Babel, the last film by Alejandro González Iñárritu that completes his trilogy which began with Amores Perros and 21 Grams, weaves together three compelling stories united by something stronger than fate. In the remote sands of the Moroccan desert, a rifle shot rings out – detonating a chain of events that will link an American tourist couple’s (Brad Pitt and Cate Blanchett) frantic struggle to survive, two Moroccan boys involved in an accidental crime, a nanny (Adriana Barraza) illegally crossing into Mexico with two American children and a deaf Japanese teen rebel (Rinko Kikuchi) whose father (Koji Yakusho) is sought by the police in Tokyo.
Separated by clashing cultures and sprawling distances, each of these four disparate groups of people are nevertheless hurtling towards a shared destiny of isolation and grief. In the course of just a few days, they will each face the dizzying sensation of becoming profoundly lost - lost in the desert, lost to the world, lost to themselves - as they are pushed to the farthest edges of confusion and fear as well as to the very depths of connection and love.

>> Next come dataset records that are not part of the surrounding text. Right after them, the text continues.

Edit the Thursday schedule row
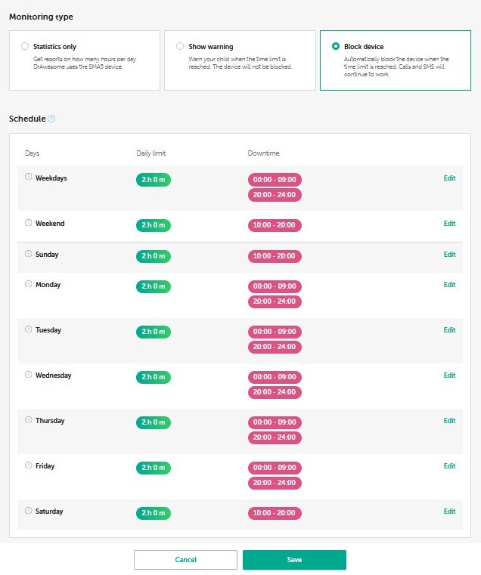This screenshot has height=575, width=481. point(449,421)
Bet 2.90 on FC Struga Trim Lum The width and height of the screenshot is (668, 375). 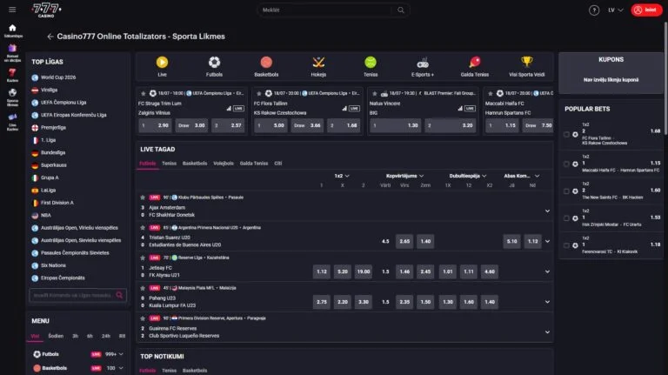click(163, 125)
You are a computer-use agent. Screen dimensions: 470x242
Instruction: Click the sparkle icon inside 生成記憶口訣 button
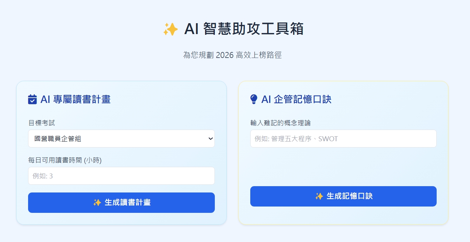coord(319,196)
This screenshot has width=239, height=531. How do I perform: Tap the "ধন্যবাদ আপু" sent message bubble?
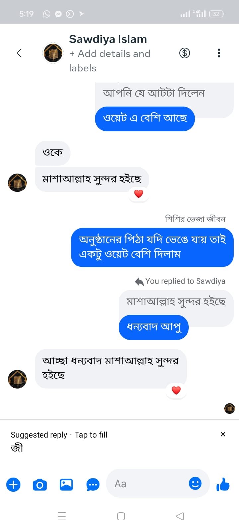coord(154,327)
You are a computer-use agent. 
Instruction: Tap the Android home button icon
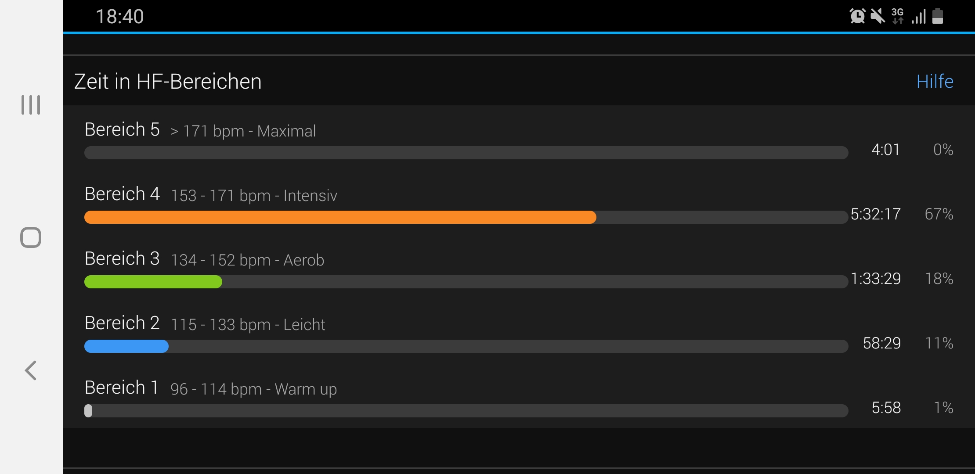tap(31, 237)
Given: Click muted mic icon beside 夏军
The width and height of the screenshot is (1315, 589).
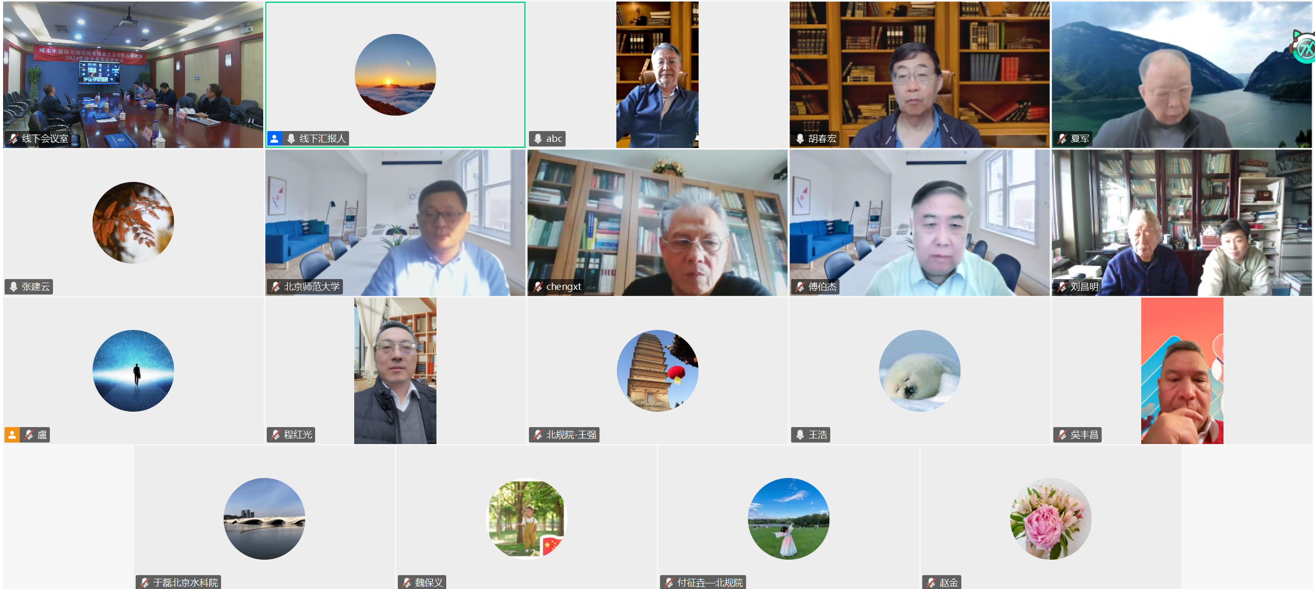Looking at the screenshot, I should click(1062, 139).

The soundtrack Iñárritu assembled for Babel is as magical as the movie itself. “My films are symphonies,” the director explains. “I listen to and accumulate music that will be an inspiration during the writing of the script, pre-production, filming and editing. I assimilate the music and create scenes that have a pulse and internal rhythm.”

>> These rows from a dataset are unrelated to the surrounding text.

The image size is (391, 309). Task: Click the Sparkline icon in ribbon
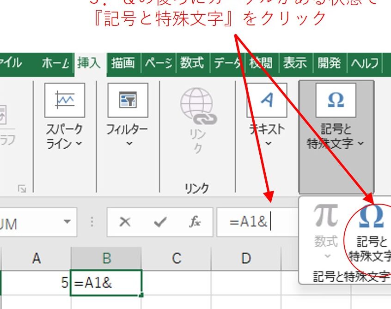point(64,100)
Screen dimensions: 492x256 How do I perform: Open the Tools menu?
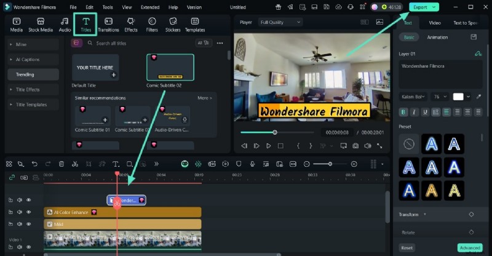[x=108, y=7]
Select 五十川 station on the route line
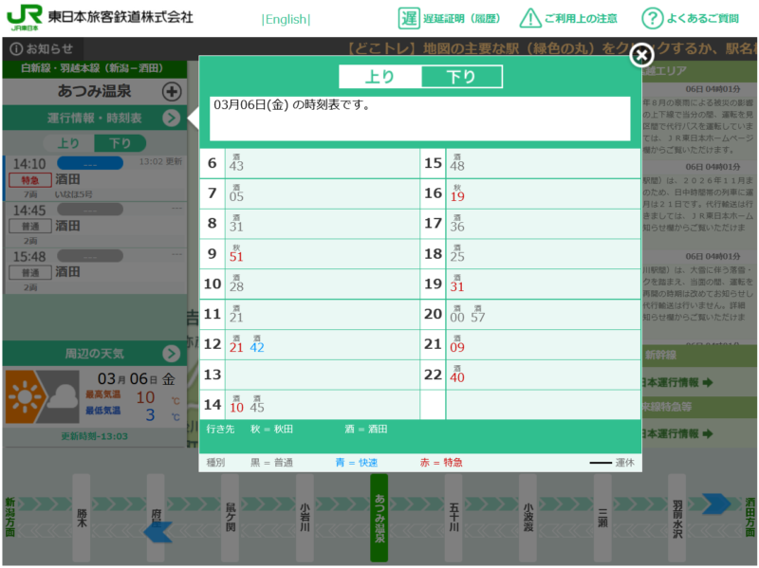The image size is (759, 568). [454, 505]
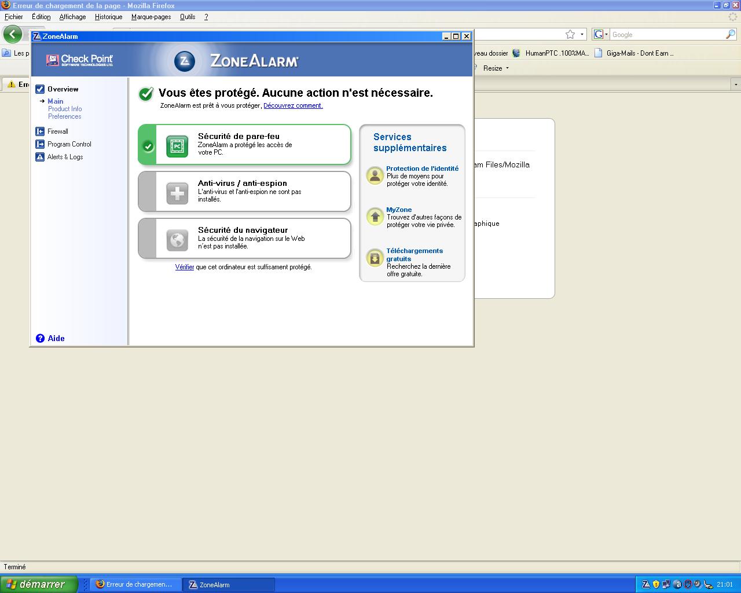Click the Google search input field
The width and height of the screenshot is (741, 593).
[666, 35]
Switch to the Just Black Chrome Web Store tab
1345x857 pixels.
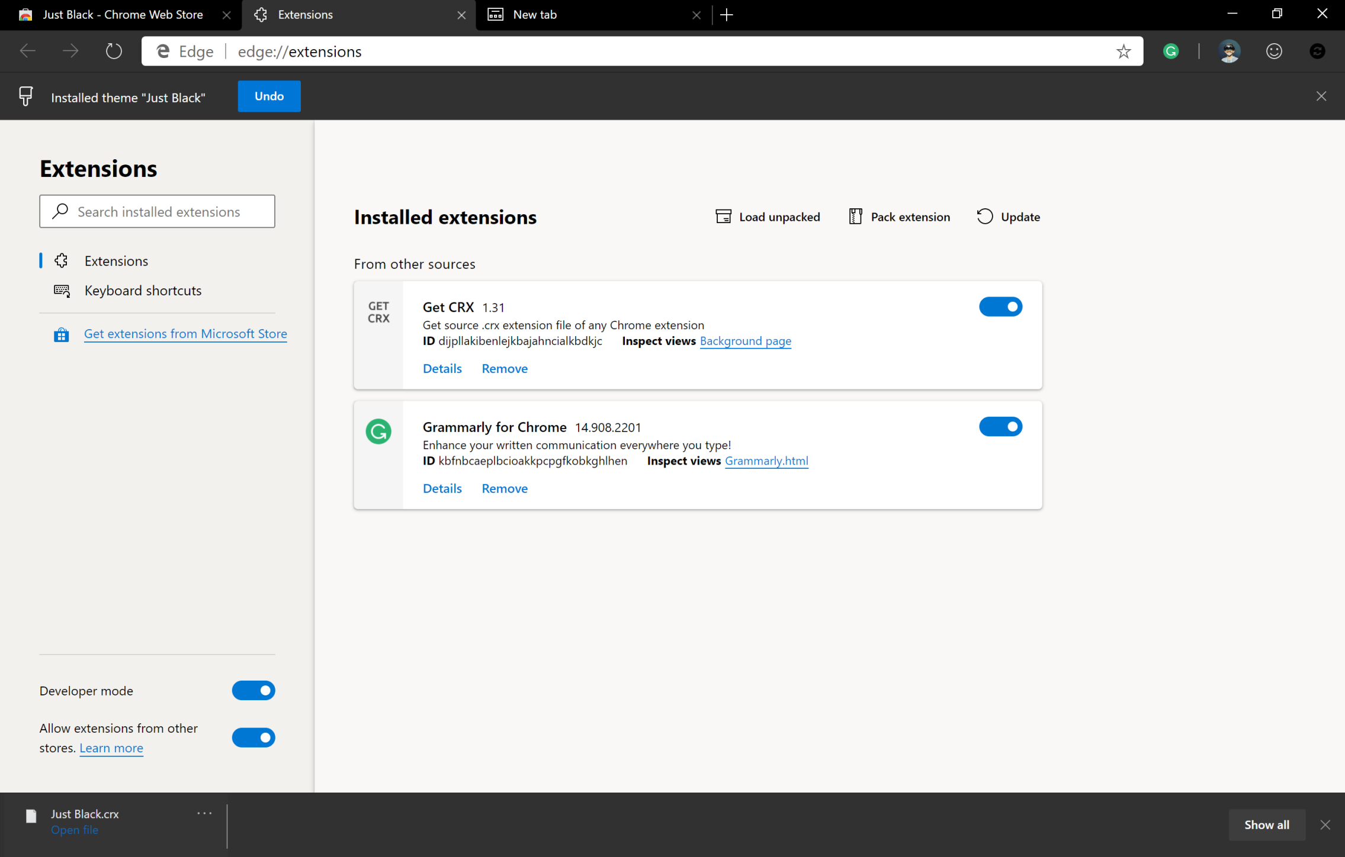tap(121, 15)
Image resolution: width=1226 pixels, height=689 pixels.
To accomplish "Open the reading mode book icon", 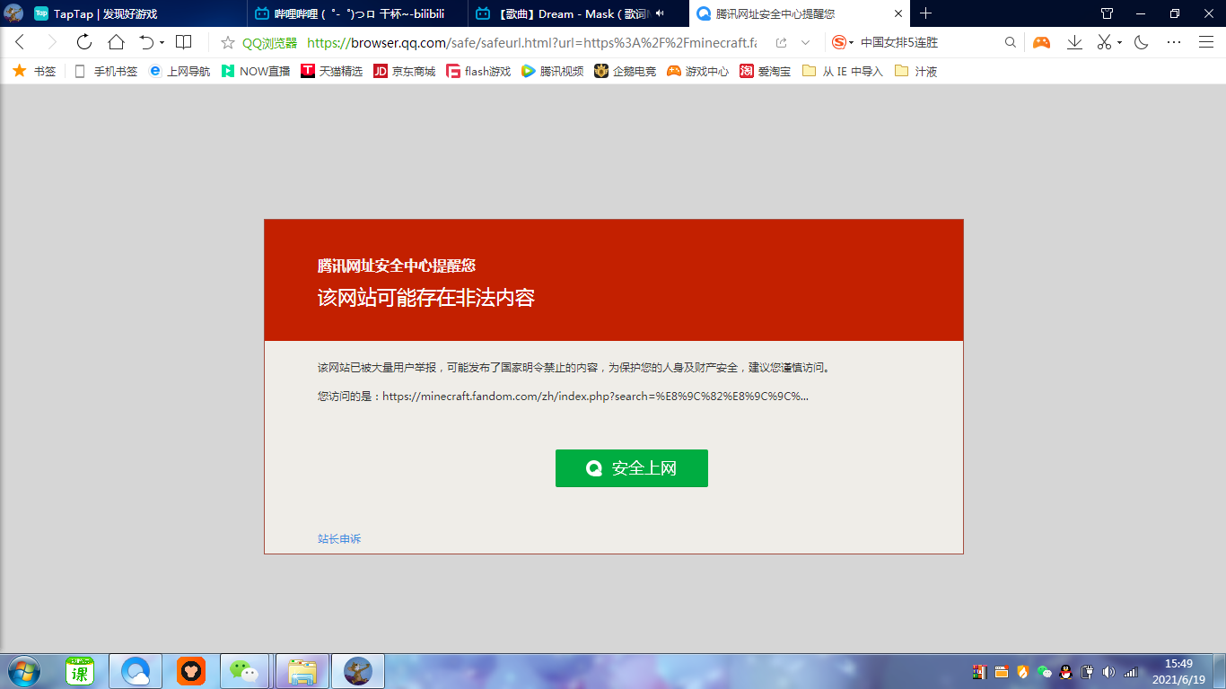I will coord(183,42).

Iñárritu makes mix CDs for the cast and crew so they can “synchronize” themselves to the work. The music on these CDs isn’t only the soundtrack to the film, but the soundtrack of the whole creative process, from inception to final cut.

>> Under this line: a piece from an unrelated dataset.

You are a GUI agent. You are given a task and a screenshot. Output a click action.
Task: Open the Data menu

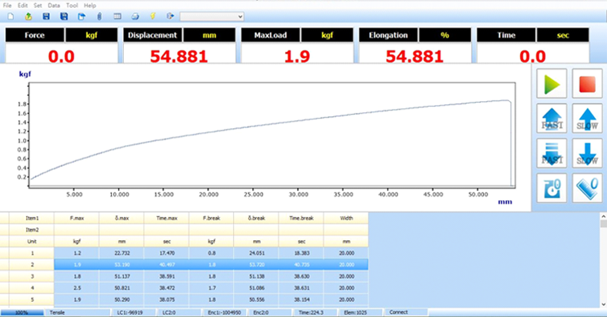coord(54,5)
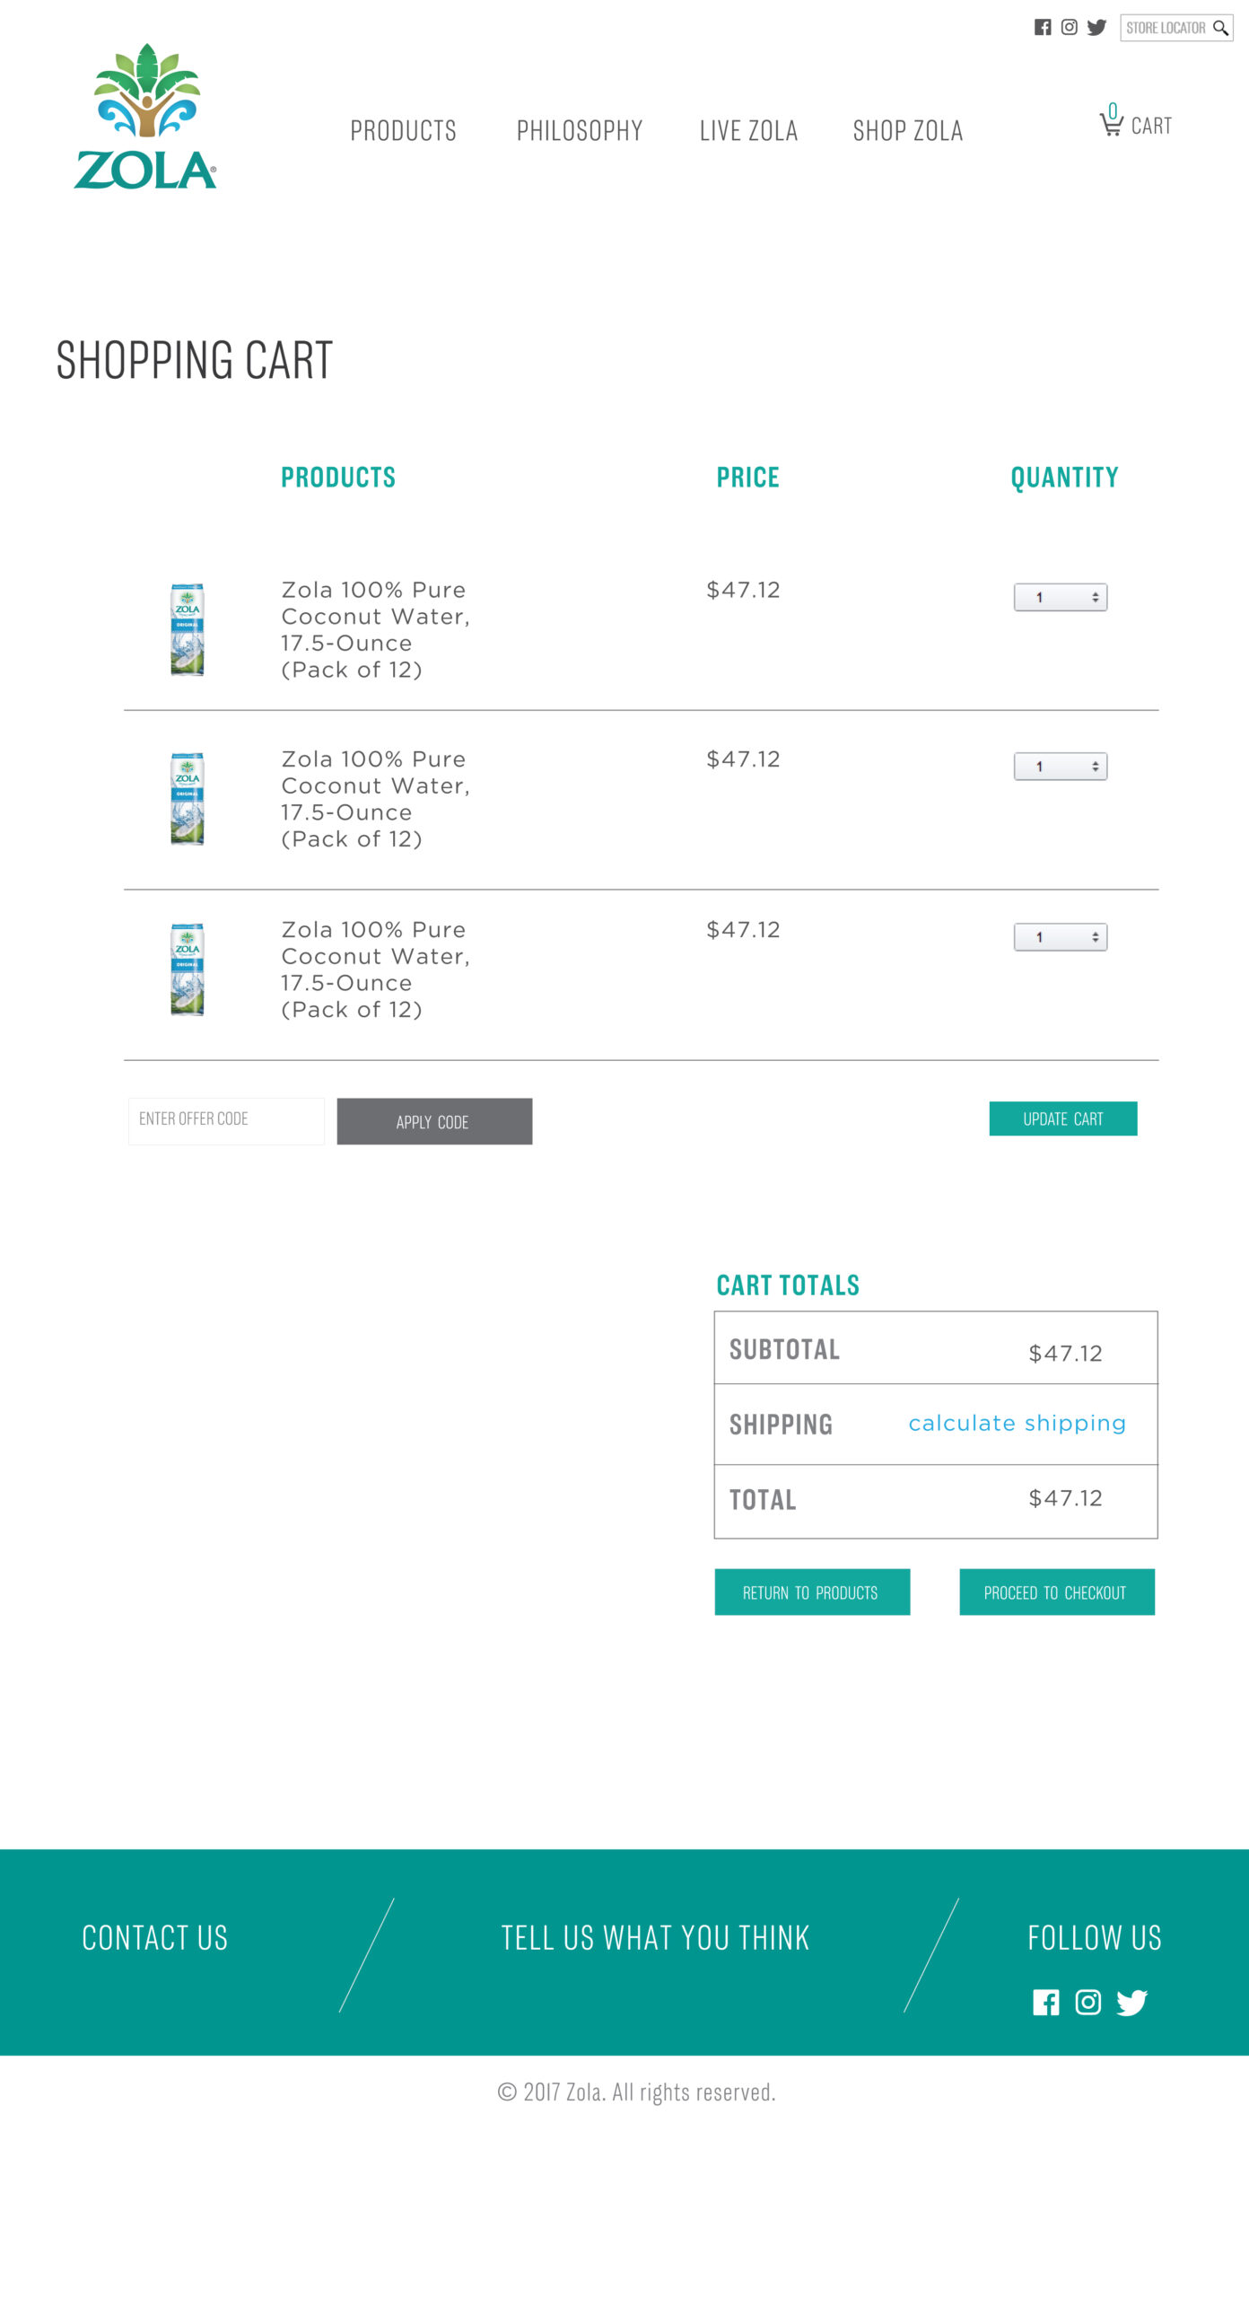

“The first thing that I did in film was a score to a short film 23 years ago,” the director says, “and since Amores Perros, which was our first feature together, having had the opportunity to work with Gustavo Santaolalla has been a blessing and a privilege, and the best part in the process of making this film. He’s a genius.”
Gustavo Santaolalla, who wrote the score for Babel, won the 2005 Academy Award for Best Score for Brokeback Mountain, which sold 165,000 copies in the U.S. alone. He also composed the score for Iñárritu’s Amores Perros and 21 Grams, as well as Niki Caro’s North Country.
To give his music for Babel an authentic Middle Eastern feel, Santaolalla taught himself to play the oud, an Arab lute with a distinct, percussive sound. His work for the soundtrack album includes solo oud meditations, folkloric recordings of the Gnawa brotherhoods of Morocco and orchestrated pieces that combine electronic percussion with the sounds of classical Arab music.
A global story needed a global soundtrack, but Iñárritu didn’t want a hodge podge of folk music or songs that sounded like incidental music for a National Geographic special. Iñárritu, Santaolalla, Anibal Kerpel (Composer and Music Editor) and Lynn Fainchtein (Music Supervisor) locked themselves up in a recording studio both in Marrakech and Tijuana, where they listened to and recorded the music of the Gnawa and other traditional Arab musicians in Morocco, and delved into various Norteño sounds in Tijuana.
In Japan, musician, producer and DJ Shinichi Osawa and musician, producer Cornelius guided Iñárritu and his collaborators through the sights and sounds of Tokyo at night. The resulting soundtrack takes us on a journey with no beginning or end, with music that illuminates the film as well as the creative process behind it.
“Gustavo found the musical and spiritual DNA of the film playing the oud with his sensitive fingertips, producing the mesmerizing sounds of the scored tracks in these CDs,” Iñárritu says. “I hope when you listen you can feel the distant winds of the planet caressing your skin.”
Santaolalla’s evocative score for Babel is complimented by tracks from some of the best-known artists in the world of Japanese, Tex-Mex and North African music.